Por la mañana, ya en la eriza total, decidimos primero armar mota y mezcalina. Fue como conocí al bueno del desierto, su apodo era el Dedos, supongo que un chinguero de banda lo conoció; él era el químico que transformaba el peyote en mezca, también te nectaba uno que otro meteorito, algún esqueleto o fósil de un animal. Pero su marihuana era la peor que había visto en mi vida y si les estoy hablando del año 1993, imagínense la yerba, era una mota totalmente casera, más hojas que flores.

El dedos era un personajazo chilango, había huido de la tira en Villa Coapa y se había ido a esconder al desierto, tiempo después robó a la nieta de doña Mónica y se quedó a vivir ahí, en WadlDisney como le decían los macizos. Lo último que supe es que el desierto le había cobrado karma y los estatales le habían caído, hoy creo que aún pasa sus días en la Penitenciaria de San Luis por tráfico de especies naturales en peligro de extinción.

Pero bueno, la onda es que la mota que nos vendió esa mañana era la peor mota que he pagado y como la idiotez supera la adicción le armamos toda la bolsa –para la psicológica mencionó mi compa.

Después nos internamos en ese maravilloso desierto, recorrimos Vanegas, Las Margaritas, El Tecolote, La Cañada de los Mil Colores y San José, hasta llegar al cerro sagrado del Quemado y de ahí hasta el pueblo mágico de Real de Catorce.

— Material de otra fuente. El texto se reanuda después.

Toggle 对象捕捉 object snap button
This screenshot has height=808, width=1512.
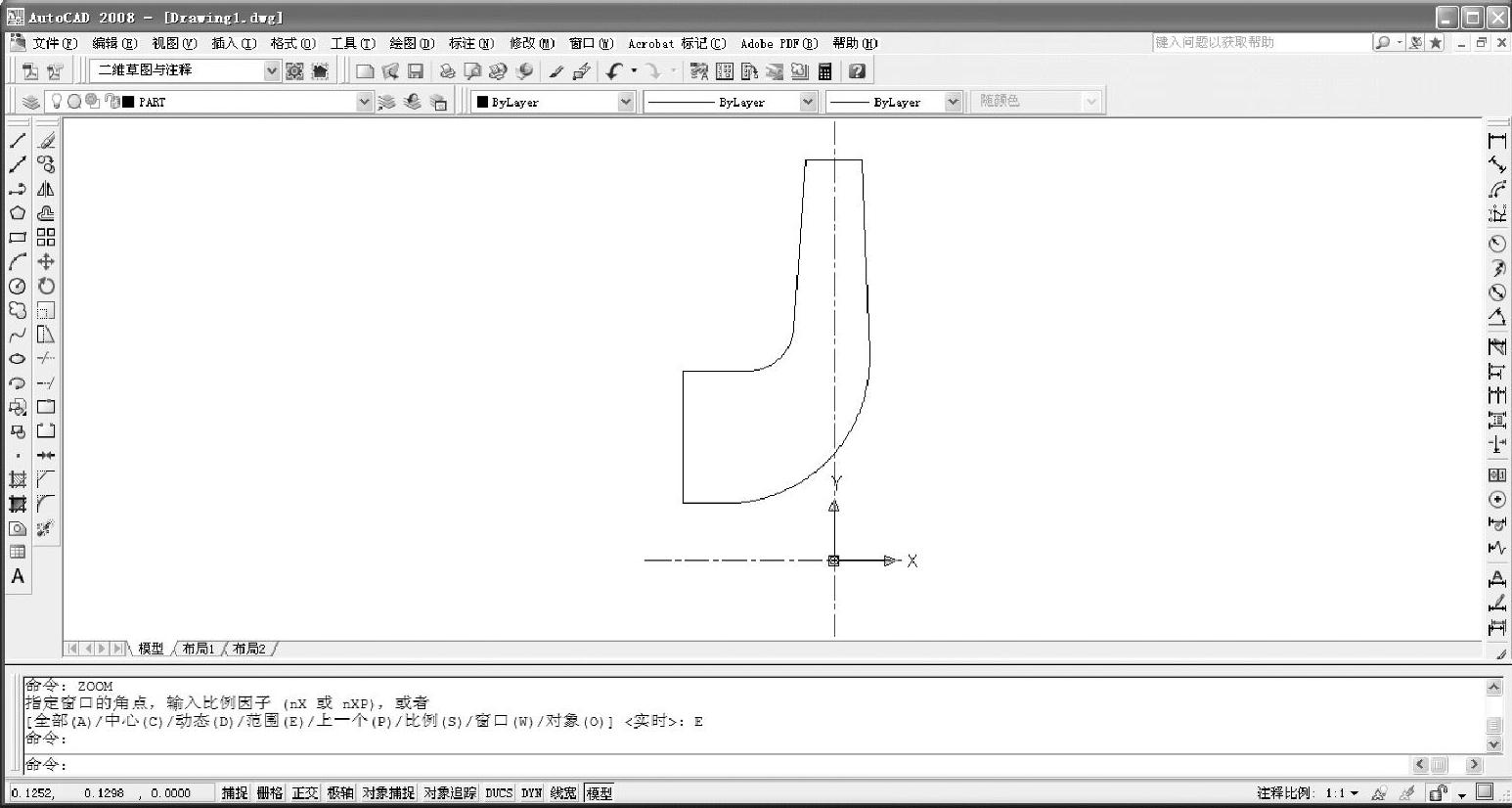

Bajo esas noches estrelladas e iluminadas por la galaxia, junto al aullido de los coyotes y las sonajas de las cascabeles, en medio de los amaneceres llenos de neblina que te mostraba lo extraordinario del lugar con todo su misticismo, los famosos “perritos” que se te aventaban a los pies mientras estabas en la búsqueda del sagrado venado junto a los arbustos de gobernadora, todo fue perfecto. Salvo esa pinche mota casera que ni ponía y por la cual habíamos pagado un varo en la eriza del desierto.